I wrote, you will always be my brother.

June, what can I say, wrote Mario. As far as my health goes, I am well. But further, yes, we were married at Christmas, but at that time I already thought, no, she should not do that, she should not say that, but I thought, things will get better. Now I know that they will not get better, only worse. She is in Germany and in a couple of weeks we will divorce. I won’t say anymore about this. I only want to tell you that all this time you have had your place in my heart, that I have often thought that you understand me better than she does even though I can speak Yugoslavian with her.

You are still always my brother, I wrote, and a stupid boy.

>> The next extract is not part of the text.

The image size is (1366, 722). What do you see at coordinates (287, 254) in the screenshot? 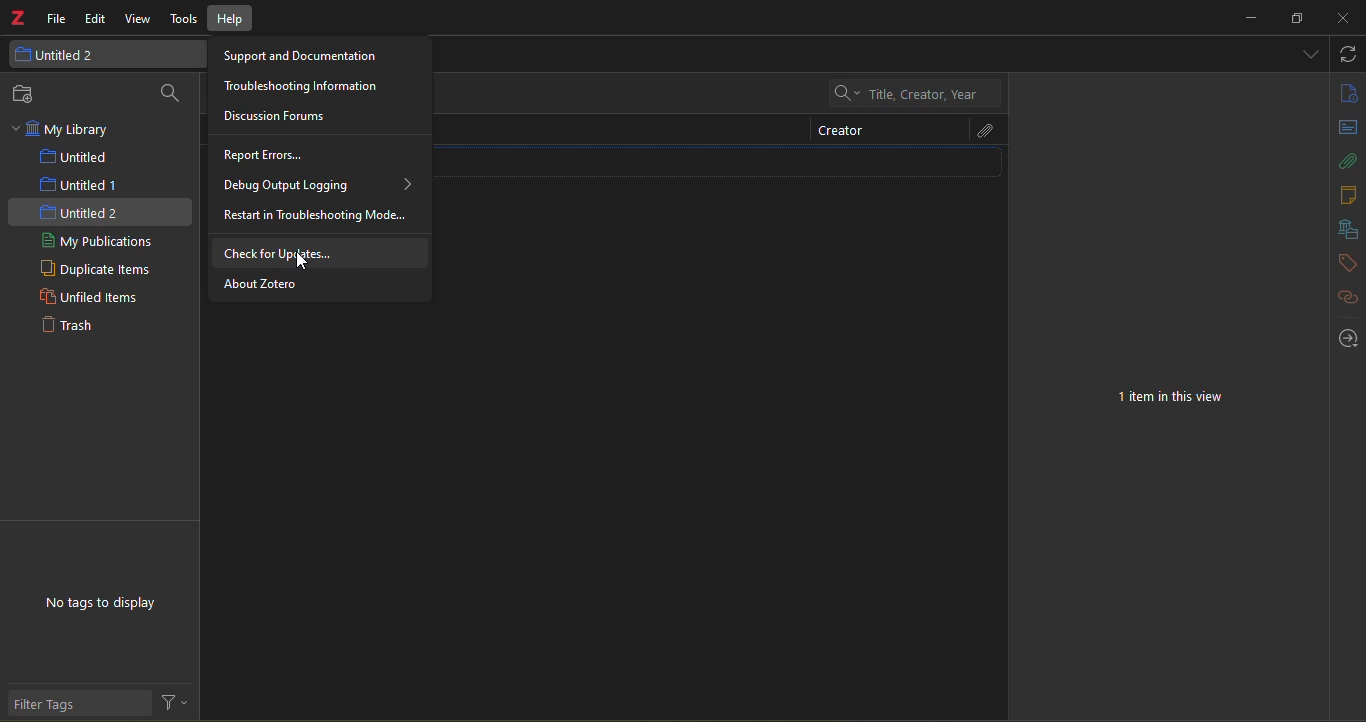
I see `check for updates...` at bounding box center [287, 254].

November, 1991, this is me, wrote Mario on the back of a photo, as if he hardly believed it himself. His curls were gone; he wore a uniform. A rifle hung on his shoulder. As you probably know, there is a war going on over here, he wrote on a postcard, and I am playing my own small role in it. I thought, I shall write Jiks so that she knows that it goes well with me. I do not know what else to write. Later when this is all over, I will tell you about it.

IV

August 1992. Very slowly she opened the envelope. Dear Jiks, wrote Toni, it is my duty to tell you that our friend Mario…
‘Oh,’ she said softly.

‘He is dead,’ she said when Matty came home and saw the card with the photo standing on the mantel. Jiks said it without emotion, but that night in bed she cried her eyes out, and Matty comforted her.
She wrote to Thea, Piotr and Mirka, Ana. And they wrote back.
One evening I stood with him in the yard, wrote Thea. We stood there without speaking, just looking at the stars. He was the nicest boy after Ho.
That war isn’t far off, wrote Piotr. Suddenly it’s very close.
Ana sent a card. On the front were children dancing on a hill.